--- Excerpt provided ---
##############################

Elevated system best deal for taxpayers

The question is not whether a street-level rail system works for Barcelona; it's whether such a system will work for Honolulu. On that score, the arguments for an at-grade train come up less than convincing.

Members of the Hawai'i chapter of the American Institute of Architects want the city to replace its proposed all-elevated rail system for one that runs at least partially at-grade in the urban Honolulu corridor. They argue that such a system is less expensive, easily expandable and more convenient for riders than an elevated one, assertions based on a single privately commissioned study. They also say that the changes could be made in about six months. Transit officials say no way — we'd start from square one and risk losing our place in line for precious federal funds.

Yet Gov. Linda Lingle, impressed by their ideas, sponsored an AIA forum to promote those ideas on Monday.

But neither Lingle nor the AIA have adequately countered the city's serious and compelling objections to an at-grade system. Here's why:

• Less expensive and easily expandable? That's debatable. An oft-mentioned figure is $70 million per mile for Phoenix's at-grade system, as compared to Honolulu's estimated $270 million for the elevated system. But given Honolulu's limited space and generally higher construction costs, it's unlikely the gap would be nearly that wide. Additionally, the elevated-rail estimate includes a 30 to 35 percent contingency rolled into the total cost, so the per-mile costs are likely to be lower. The city's experts also point out that to install at-grade train tracks on Honolulu's busy thoroughfares would require digging trenches up to 14 feet wide and 2 to 4 feet deep for the entire length of the rail corridor. Underground utility lines and iwi would need to be carefully handled and relocated. It's reasonable to conclude that this will drive up costs beyond $70 million per mile and take far longer than the AIA predicts.

An elevated system using 8-foot-wide pillars set 120 feet apart has a smaller footprint and more flexible installation, avoiding many of these problems.

• More convenient for riders? It's hard to see why. A train traveling down a busy street like Kapi'olani Boulevard would have plenty of company: Cars funneled into fewer lanes, conflicts with cross-street traffic and pedestrians, traffic lights, vehicles coming out of driveways and parking lots along the route. Running a train under these conditions would mean slower service, smaller cars carrying fewer passengers and a timetable at the mercy of street traffic. It's also a hazard: The Phoenix system logged 52 crashes last year, nearly half of them downtown.

• Only six months to convert to at-grade? Sounds like wishful thinking. The city argues, credibly, that just about every major feature of the system would change — ridership projections, environmental impacts, technology, routes, cost estimates — and thus require another multi-year trip through the federal review process. That could kill a rail system for O'ahu outright. Not even Lingle or the AIA members say they want that.

There's no question that an elevated rail, with a separated guideway, will do what a rail transit system is supposed to do: move large numbers of people efficiently and reliably, without exacerbating the very problem it's supposed to mitigate — traffic congestion.

If we're going to spend billions of dollars on a rail system to handle O'ahu's long-term transit needs, we should at least buy one that's going to work.

##############################

--- Objective ---
According to the piece on Honolulu's rail debate, which major features of the system does the city say would change with a switch to at-grade? List them all. Rely only on the piece on Honolulu's rail debate.

--- Information shown ---

##############################

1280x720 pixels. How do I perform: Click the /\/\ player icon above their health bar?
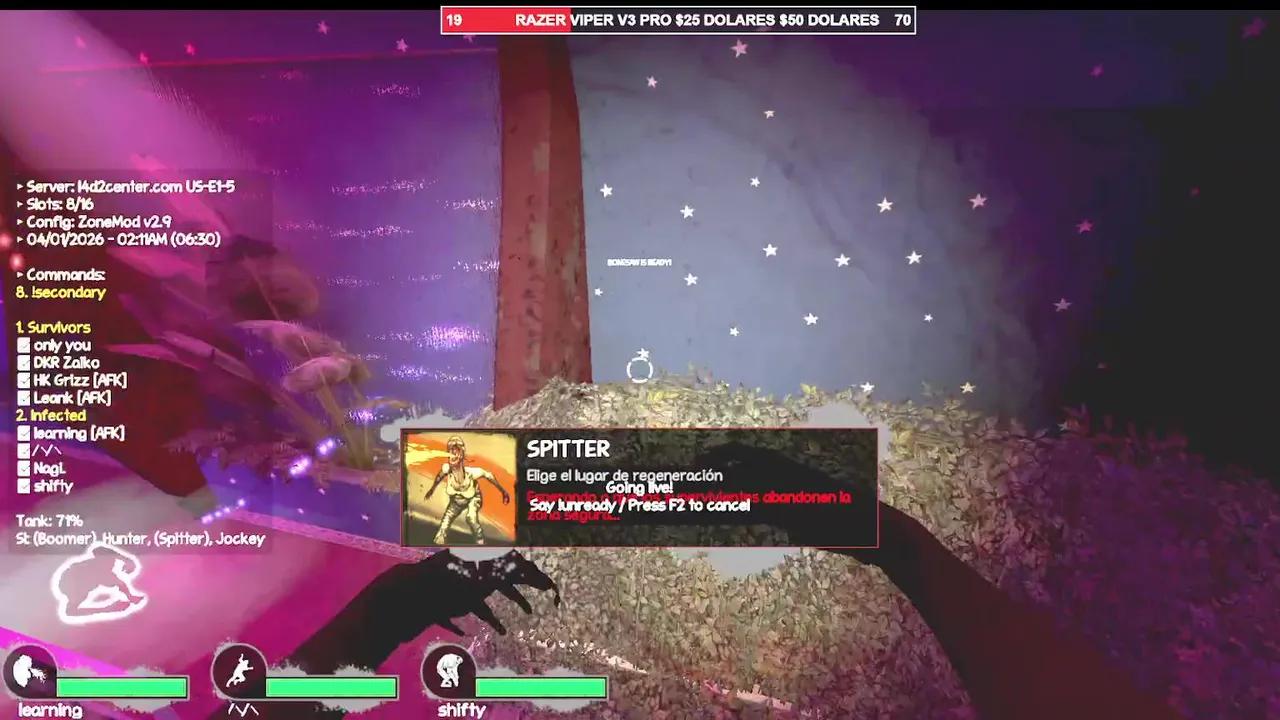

##############################

--- Task result ---
- Ridership projections
- Environmental impacts
- Technology
- Routes
- Cost estimates